Prompt.
Transcribe the material from its first line onward, ending with the line that contains "The width and height of the screenshot is (940, 669)." and adding nothing beyond it.

Data records.
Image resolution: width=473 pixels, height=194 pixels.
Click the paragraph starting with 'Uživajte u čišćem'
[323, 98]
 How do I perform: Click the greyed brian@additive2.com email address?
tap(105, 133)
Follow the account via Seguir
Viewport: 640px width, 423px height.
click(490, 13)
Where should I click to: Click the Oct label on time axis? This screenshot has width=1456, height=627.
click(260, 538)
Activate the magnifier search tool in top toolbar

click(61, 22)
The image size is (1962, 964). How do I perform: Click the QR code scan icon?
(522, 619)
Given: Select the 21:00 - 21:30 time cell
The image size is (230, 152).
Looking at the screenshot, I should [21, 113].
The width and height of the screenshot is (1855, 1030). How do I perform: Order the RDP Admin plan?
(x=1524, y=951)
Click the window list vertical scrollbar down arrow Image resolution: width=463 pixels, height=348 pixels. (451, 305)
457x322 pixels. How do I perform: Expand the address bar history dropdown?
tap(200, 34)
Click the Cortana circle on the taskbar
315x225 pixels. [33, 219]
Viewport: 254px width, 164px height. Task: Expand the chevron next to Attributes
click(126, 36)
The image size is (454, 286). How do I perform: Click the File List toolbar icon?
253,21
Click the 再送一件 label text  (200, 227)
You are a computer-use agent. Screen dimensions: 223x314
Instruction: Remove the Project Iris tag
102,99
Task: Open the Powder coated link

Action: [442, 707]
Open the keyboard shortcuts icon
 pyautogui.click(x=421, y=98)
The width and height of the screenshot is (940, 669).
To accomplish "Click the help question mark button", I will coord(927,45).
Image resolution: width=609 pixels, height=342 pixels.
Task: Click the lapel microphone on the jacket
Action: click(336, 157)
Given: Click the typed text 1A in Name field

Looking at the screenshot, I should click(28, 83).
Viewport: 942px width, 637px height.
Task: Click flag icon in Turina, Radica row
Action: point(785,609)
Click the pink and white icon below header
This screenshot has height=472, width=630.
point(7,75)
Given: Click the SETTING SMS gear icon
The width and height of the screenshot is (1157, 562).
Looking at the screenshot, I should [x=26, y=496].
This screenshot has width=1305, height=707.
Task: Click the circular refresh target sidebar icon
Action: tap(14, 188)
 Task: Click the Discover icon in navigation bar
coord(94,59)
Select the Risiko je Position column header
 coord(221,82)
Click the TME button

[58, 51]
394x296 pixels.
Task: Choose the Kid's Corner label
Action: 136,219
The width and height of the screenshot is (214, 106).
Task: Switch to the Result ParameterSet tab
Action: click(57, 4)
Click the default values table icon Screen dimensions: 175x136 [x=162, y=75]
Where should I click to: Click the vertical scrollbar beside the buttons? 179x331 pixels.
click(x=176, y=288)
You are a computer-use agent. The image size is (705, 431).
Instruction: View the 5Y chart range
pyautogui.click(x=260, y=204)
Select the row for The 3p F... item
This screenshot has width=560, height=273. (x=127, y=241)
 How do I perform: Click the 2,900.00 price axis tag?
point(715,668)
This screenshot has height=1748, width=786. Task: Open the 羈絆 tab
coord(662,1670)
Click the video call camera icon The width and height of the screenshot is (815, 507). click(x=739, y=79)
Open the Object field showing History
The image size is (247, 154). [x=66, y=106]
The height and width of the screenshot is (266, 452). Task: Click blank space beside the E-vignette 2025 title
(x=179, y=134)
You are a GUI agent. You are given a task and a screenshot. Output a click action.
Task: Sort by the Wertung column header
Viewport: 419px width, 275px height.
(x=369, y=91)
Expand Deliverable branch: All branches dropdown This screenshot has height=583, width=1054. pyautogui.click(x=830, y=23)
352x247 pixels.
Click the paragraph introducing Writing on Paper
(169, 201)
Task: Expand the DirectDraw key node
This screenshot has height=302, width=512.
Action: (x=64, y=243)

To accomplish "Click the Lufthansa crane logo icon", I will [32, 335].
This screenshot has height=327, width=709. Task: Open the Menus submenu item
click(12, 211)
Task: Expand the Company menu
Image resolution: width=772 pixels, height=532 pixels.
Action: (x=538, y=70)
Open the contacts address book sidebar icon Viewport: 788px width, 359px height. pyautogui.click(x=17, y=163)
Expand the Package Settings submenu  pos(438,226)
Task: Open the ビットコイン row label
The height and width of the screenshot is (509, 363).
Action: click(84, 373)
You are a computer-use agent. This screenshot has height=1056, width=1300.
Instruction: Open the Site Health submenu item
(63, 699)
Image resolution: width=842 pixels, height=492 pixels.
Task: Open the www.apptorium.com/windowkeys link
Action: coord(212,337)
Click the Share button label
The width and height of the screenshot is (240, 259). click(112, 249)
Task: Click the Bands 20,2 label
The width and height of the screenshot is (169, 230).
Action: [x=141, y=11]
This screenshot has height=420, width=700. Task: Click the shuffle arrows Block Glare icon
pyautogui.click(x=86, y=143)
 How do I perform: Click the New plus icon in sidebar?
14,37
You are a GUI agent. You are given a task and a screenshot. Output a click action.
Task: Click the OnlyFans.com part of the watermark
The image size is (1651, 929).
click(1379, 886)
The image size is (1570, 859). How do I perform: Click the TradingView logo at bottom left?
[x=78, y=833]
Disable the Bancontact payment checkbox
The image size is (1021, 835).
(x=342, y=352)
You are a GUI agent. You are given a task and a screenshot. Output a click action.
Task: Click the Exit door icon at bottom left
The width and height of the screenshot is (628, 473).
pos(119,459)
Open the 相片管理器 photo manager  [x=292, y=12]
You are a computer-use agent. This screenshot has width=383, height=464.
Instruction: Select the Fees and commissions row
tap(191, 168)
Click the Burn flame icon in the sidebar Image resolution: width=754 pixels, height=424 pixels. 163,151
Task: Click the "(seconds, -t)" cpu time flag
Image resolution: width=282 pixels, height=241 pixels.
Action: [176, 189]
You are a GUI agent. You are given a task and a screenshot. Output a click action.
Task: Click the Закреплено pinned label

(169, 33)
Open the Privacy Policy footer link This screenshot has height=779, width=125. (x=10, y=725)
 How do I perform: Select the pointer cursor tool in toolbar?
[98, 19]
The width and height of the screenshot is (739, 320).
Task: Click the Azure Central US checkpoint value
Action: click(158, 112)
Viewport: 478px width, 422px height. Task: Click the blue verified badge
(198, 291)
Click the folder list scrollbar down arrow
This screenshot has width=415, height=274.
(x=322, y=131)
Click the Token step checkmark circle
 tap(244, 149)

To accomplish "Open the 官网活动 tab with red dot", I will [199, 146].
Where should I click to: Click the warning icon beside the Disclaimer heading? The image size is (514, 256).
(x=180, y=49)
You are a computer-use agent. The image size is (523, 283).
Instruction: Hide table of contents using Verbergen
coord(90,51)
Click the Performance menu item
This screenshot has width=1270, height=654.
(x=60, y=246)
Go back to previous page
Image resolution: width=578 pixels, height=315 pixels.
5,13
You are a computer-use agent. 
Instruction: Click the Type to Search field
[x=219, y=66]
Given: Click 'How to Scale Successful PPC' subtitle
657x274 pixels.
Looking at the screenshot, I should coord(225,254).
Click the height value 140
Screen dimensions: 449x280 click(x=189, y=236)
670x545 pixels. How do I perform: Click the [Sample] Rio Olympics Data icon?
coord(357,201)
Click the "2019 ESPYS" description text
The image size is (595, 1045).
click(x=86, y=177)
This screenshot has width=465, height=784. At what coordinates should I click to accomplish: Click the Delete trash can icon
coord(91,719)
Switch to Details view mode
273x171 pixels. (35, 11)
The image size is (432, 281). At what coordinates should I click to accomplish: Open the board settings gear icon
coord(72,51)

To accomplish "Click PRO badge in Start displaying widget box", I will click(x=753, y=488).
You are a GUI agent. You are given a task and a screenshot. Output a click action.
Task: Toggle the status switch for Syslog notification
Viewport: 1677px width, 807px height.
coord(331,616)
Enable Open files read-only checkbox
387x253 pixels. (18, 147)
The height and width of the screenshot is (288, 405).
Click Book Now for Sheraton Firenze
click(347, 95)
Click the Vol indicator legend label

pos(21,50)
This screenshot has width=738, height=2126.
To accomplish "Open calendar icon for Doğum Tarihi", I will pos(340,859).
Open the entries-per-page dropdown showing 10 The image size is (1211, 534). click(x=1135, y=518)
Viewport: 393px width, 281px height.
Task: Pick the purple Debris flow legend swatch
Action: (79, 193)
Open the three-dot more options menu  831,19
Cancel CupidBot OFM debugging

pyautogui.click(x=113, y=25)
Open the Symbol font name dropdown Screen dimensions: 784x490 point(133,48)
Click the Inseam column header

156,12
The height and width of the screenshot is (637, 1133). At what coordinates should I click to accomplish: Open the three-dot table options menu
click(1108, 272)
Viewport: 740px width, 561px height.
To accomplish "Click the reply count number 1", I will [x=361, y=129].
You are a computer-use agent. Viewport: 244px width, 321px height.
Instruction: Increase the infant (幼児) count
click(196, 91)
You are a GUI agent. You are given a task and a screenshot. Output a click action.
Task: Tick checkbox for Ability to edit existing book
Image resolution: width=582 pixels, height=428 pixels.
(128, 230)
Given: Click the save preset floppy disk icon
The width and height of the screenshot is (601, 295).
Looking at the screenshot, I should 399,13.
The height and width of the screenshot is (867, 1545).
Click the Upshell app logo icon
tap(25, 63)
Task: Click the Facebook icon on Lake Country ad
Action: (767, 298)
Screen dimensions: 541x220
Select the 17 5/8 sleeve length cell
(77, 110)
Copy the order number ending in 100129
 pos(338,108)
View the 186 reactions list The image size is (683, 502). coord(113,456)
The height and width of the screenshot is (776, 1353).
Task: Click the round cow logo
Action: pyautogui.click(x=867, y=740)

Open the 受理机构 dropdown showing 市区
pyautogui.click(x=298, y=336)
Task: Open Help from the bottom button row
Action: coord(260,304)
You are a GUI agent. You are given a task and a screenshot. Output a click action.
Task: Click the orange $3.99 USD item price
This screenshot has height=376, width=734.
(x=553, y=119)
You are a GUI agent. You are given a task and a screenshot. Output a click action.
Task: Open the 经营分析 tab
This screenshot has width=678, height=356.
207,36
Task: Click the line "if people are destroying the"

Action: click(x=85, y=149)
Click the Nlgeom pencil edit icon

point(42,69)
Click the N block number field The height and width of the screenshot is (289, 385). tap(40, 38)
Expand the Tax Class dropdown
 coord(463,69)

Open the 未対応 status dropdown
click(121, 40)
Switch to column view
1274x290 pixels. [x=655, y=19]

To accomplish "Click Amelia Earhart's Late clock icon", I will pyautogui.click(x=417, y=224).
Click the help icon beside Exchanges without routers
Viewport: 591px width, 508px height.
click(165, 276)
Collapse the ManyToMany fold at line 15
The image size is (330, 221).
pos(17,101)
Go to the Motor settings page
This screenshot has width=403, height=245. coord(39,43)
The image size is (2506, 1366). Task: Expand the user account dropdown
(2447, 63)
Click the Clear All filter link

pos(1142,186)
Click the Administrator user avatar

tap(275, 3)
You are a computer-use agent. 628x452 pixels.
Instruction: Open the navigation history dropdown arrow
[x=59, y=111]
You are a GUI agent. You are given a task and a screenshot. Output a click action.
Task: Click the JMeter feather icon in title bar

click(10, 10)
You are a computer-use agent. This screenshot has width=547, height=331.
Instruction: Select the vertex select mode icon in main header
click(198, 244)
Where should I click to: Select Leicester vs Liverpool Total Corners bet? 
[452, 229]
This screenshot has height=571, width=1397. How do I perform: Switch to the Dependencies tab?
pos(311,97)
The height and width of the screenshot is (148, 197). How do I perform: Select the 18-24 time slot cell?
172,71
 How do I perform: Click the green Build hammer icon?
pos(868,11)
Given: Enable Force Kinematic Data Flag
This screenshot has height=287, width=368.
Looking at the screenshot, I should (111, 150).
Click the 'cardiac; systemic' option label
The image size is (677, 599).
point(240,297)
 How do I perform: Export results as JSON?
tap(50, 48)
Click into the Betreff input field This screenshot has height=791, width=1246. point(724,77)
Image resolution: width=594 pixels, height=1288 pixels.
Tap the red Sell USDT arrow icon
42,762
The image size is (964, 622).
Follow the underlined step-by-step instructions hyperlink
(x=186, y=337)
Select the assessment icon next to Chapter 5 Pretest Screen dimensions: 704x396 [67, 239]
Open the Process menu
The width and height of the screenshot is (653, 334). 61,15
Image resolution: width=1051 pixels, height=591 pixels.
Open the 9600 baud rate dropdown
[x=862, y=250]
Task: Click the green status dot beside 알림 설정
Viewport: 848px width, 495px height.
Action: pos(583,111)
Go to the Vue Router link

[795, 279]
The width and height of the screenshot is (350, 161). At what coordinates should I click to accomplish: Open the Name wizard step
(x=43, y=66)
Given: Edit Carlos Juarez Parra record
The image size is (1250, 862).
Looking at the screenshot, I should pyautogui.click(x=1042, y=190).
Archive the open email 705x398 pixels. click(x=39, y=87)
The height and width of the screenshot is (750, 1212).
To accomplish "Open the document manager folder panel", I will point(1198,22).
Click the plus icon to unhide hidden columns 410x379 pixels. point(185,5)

Answer box.
Image resolution: width=473 pixels, height=194 pixels.
Click the paragraph starting with 'Uživajte u čišćem'
[323, 98]
 How do I perform: Click the greyed brian@additive2.com email address?
tap(105, 133)
Follow the account via Seguir
Viewport: 640px width, 423px height.
click(490, 13)
Where should I click to: Click the Oct label on time axis? This screenshot has width=1456, height=627.
click(260, 538)
Activate the magnifier search tool in top toolbar

click(61, 22)
The image size is (1962, 964). How do I perform: Click the QR code scan icon?
(522, 619)
Given: Select the 21:00 - 21:30 time cell
The image size is (230, 152).
Looking at the screenshot, I should [21, 113].
The width and height of the screenshot is (1855, 1030). How do I perform: Order the RDP Admin plan?
(x=1524, y=951)
Click the window list vertical scrollbar down arrow Image resolution: width=463 pixels, height=348 pixels. (451, 305)
457x322 pixels. How do I perform: Expand the address bar history dropdown?
tap(200, 34)
Click the Cortana circle on the taskbar
315x225 pixels. [33, 219]
Viewport: 254px width, 164px height. Task: Expand the chevron next to Attributes
click(126, 36)
The image size is (454, 286). How do I perform: Click the File List toolbar icon?
253,21
Click the 再送一件 label text  (200, 227)
You are a computer-use agent. Screen dimensions: 223x314
Instruction: Remove the Project Iris tag
102,99
Task: Open the Powder coated link

Action: [442, 707]
Open the keyboard shortcuts icon
 pyautogui.click(x=421, y=98)
The width and height of the screenshot is (940, 669).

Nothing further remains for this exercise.